▶ TO DO:
Say how many lines in the data hold "This". Nothing else belongs in the answer.

DATASET RECORDS Block Start

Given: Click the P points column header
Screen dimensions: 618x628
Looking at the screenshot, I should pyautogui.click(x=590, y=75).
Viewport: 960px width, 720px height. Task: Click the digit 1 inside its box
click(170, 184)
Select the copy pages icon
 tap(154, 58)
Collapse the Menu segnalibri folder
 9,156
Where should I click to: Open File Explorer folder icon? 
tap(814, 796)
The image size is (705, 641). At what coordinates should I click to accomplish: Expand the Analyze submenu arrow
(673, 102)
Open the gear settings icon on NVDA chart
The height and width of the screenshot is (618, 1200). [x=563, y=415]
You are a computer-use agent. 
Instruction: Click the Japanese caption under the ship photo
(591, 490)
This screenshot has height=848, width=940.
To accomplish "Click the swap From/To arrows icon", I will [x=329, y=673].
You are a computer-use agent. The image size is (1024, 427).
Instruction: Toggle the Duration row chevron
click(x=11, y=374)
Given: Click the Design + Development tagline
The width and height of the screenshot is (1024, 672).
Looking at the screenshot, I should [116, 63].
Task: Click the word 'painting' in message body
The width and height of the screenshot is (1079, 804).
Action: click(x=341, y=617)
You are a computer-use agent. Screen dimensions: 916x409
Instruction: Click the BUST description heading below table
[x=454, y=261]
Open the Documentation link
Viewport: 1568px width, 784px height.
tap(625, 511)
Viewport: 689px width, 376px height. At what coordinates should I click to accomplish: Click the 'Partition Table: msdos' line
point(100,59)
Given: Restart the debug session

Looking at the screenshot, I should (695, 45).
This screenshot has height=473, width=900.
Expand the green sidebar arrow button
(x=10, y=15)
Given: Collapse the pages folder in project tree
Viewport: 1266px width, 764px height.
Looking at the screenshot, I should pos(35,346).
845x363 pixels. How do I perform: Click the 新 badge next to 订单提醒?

DATASET RECORDS Block End

▶ REPLY:
2